The men currently have one cock and several hens; ideally, they will have another cock as they begin to grow their business. African chickens cost, on average, around 150 Namibian rand (US $11); the more hens they have, the more chicks will be born, continuing to multiply their brood. At the beginning of the business venture, the men don’t plan on selling eggs, Itii says. The first order of business is to establish a growing flock. Only when everything is in order, he says, will they begin to look at alternative ways to grow the business, such as selling manure or starting a vegetable garden.

Itii, who is working closely with Katima-based OM Namibia missionary Linda Taljaard, has more on his mind than simply selling chickens. His goal is not only to train the men in business (a new concept unfamiliar to most rural Namibians), but to disciple them in life skills with the aim of bringing the gospel to a central focus in every aspect of life.

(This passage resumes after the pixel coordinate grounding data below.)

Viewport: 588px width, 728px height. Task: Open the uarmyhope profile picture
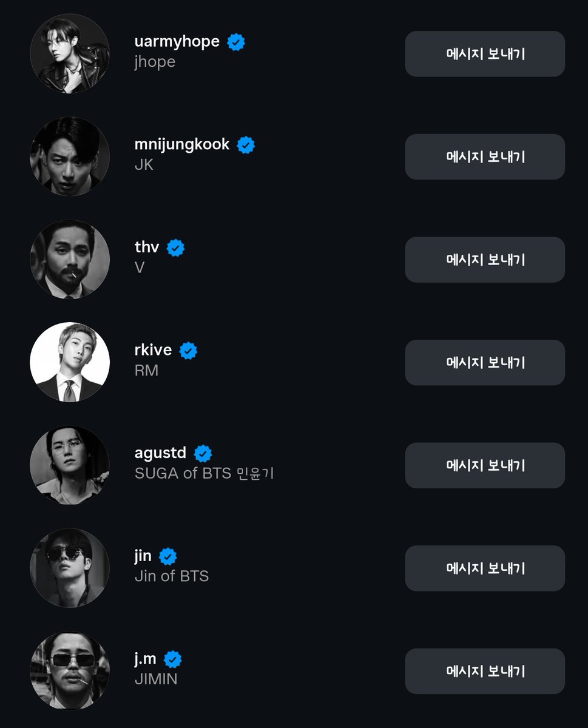point(70,54)
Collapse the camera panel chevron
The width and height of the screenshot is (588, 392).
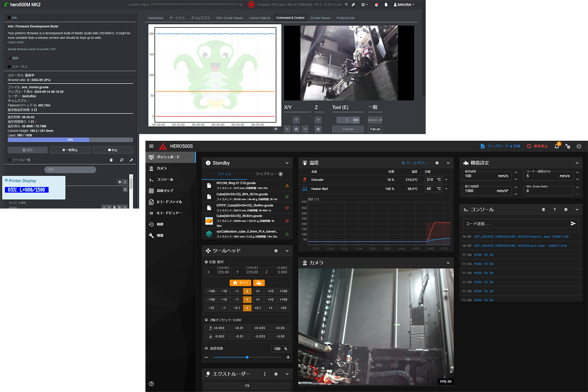pos(448,263)
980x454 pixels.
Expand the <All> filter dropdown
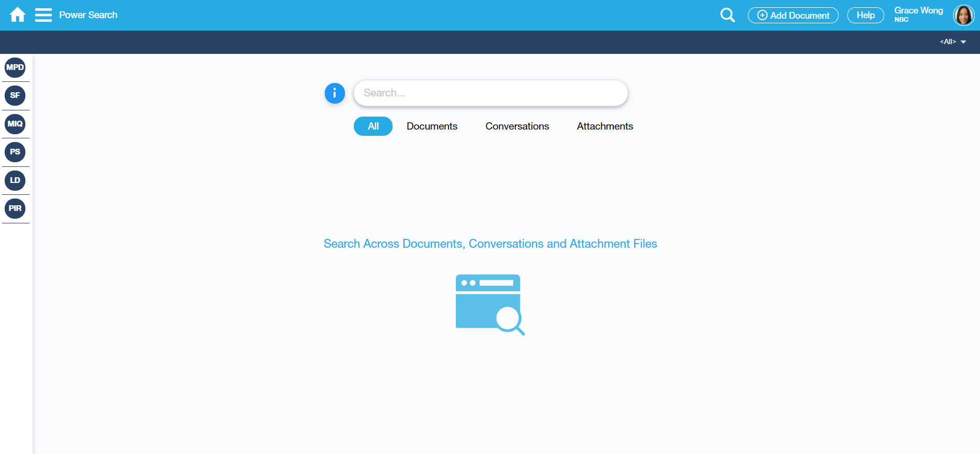tap(953, 41)
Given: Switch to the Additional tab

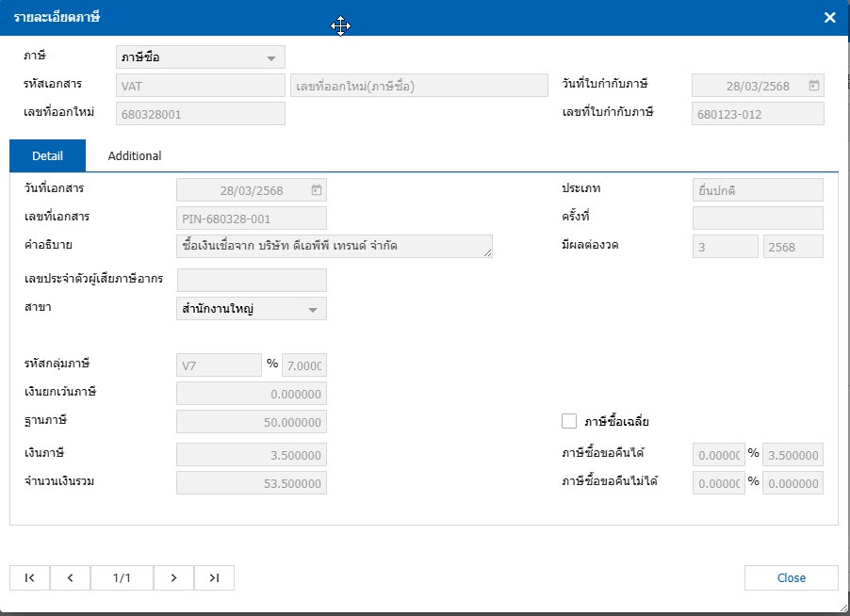Looking at the screenshot, I should (135, 156).
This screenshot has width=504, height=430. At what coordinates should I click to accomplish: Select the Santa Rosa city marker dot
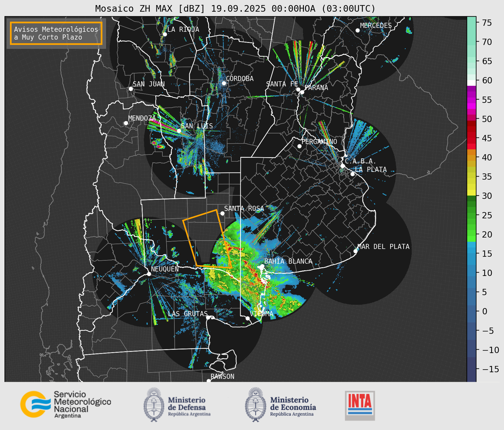point(222,213)
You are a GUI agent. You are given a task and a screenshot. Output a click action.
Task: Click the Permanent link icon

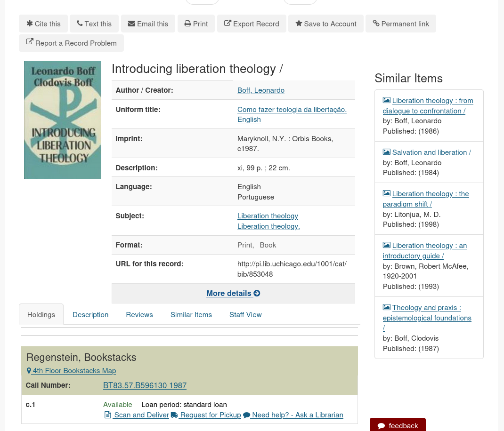tap(376, 24)
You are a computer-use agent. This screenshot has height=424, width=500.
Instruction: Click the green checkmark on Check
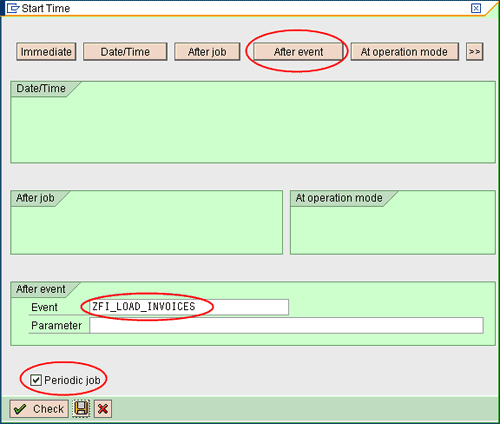pos(20,409)
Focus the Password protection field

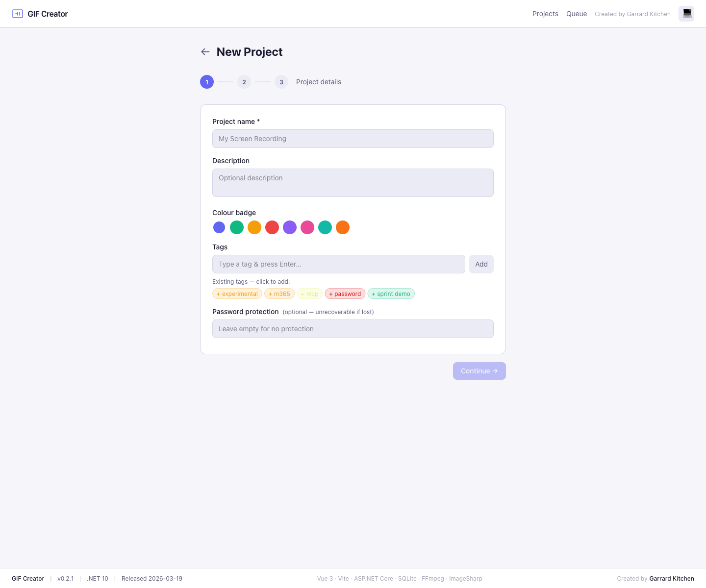click(353, 329)
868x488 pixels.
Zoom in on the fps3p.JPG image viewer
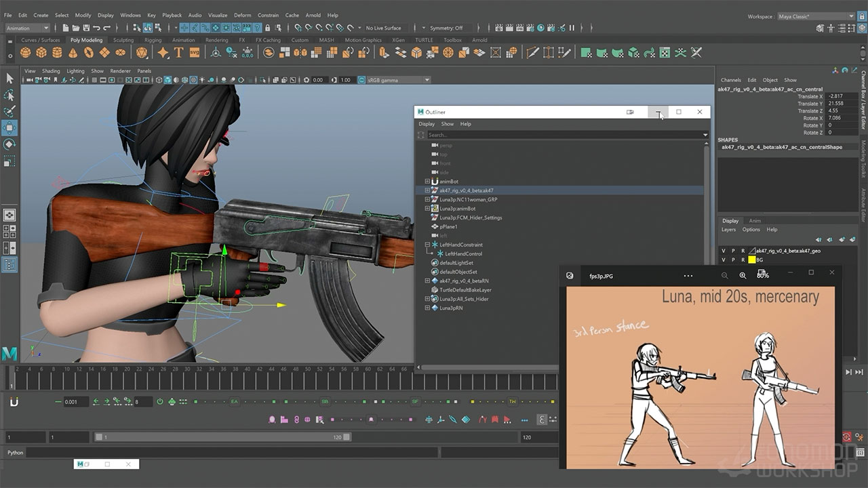(743, 276)
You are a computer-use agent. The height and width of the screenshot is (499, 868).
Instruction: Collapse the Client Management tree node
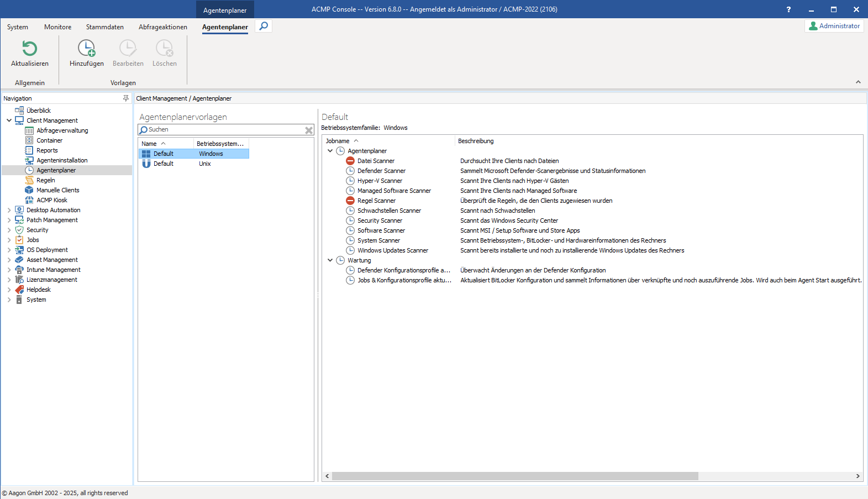(9, 120)
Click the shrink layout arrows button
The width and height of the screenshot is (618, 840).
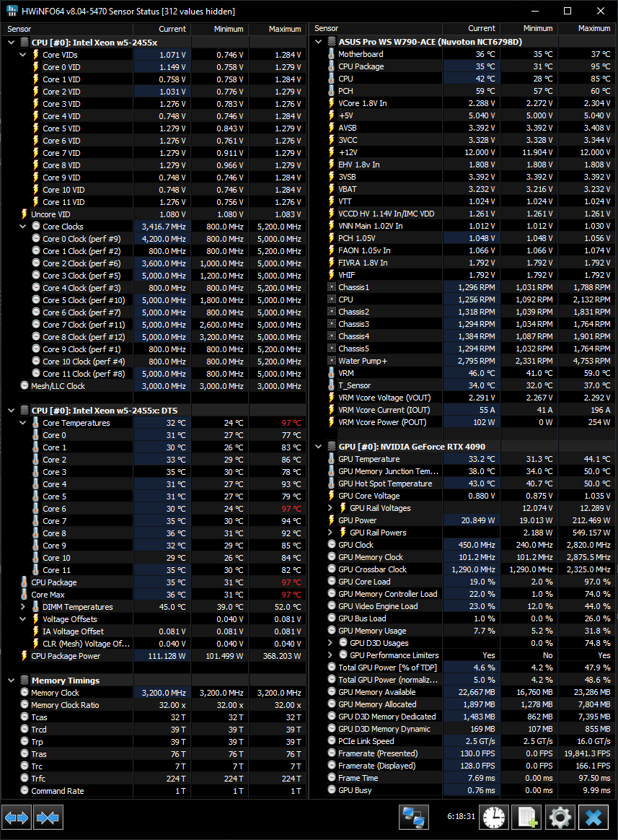(x=48, y=818)
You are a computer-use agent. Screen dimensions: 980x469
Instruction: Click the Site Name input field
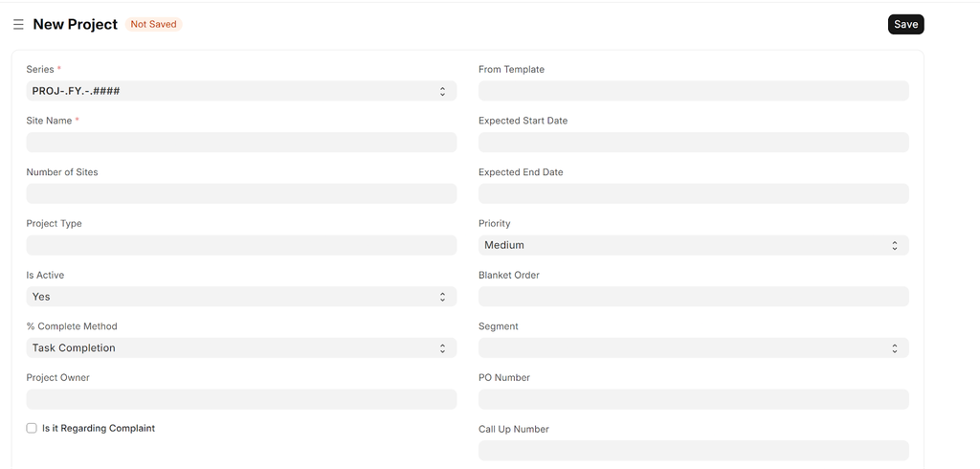(x=241, y=143)
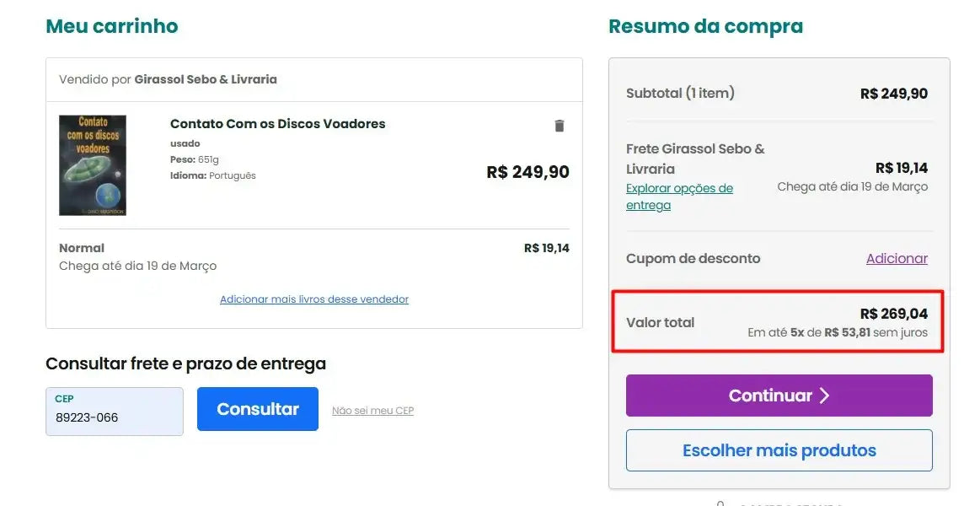Click Adicionar next to Cupom de desconto
980x506 pixels.
point(897,259)
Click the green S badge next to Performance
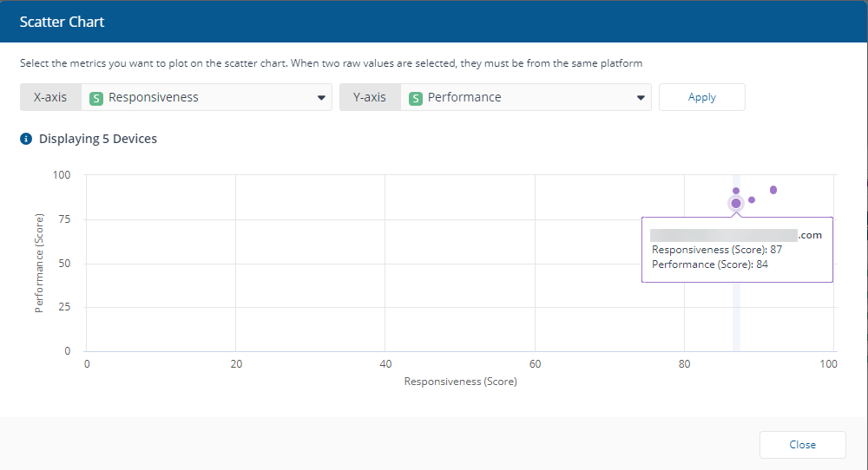Image resolution: width=868 pixels, height=470 pixels. point(415,98)
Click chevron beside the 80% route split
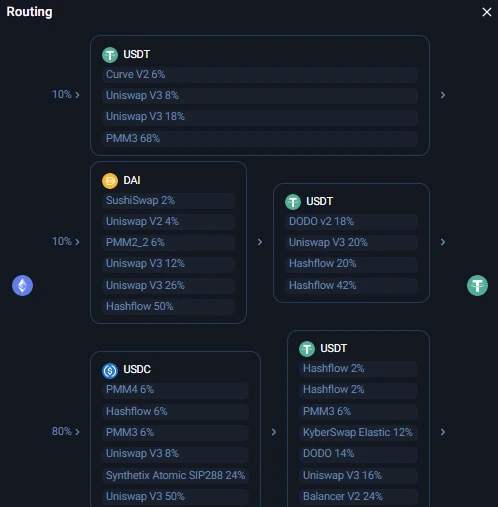The image size is (498, 507). [77, 432]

Itii says the men tentatively plan to start with 50 chicks, in a pen that will be big enough to house them in their young stage. The property that will serve as their coop—at the house of one of the partners—is large enough to expand as their numbers grow from 50 to 100 and more. Local leaders, Itii says, have given them permission to begin the business as while they determine whether the land can be put to that use. So far, the men have developed the business with no expense, but chicks a few weeks old can cost anywhere from 20 to 30 rand, so the men are looking at startup costs of 1,000-1,500 rand (approximately US $75-100). While Itii joins the men only as a mentor, not as a business partner, he is working with Linda and OM Namibia to help in any way they can.

It’s a small effort to begin with, but it will open up opportunities for development both in business and in the men’s personal lives.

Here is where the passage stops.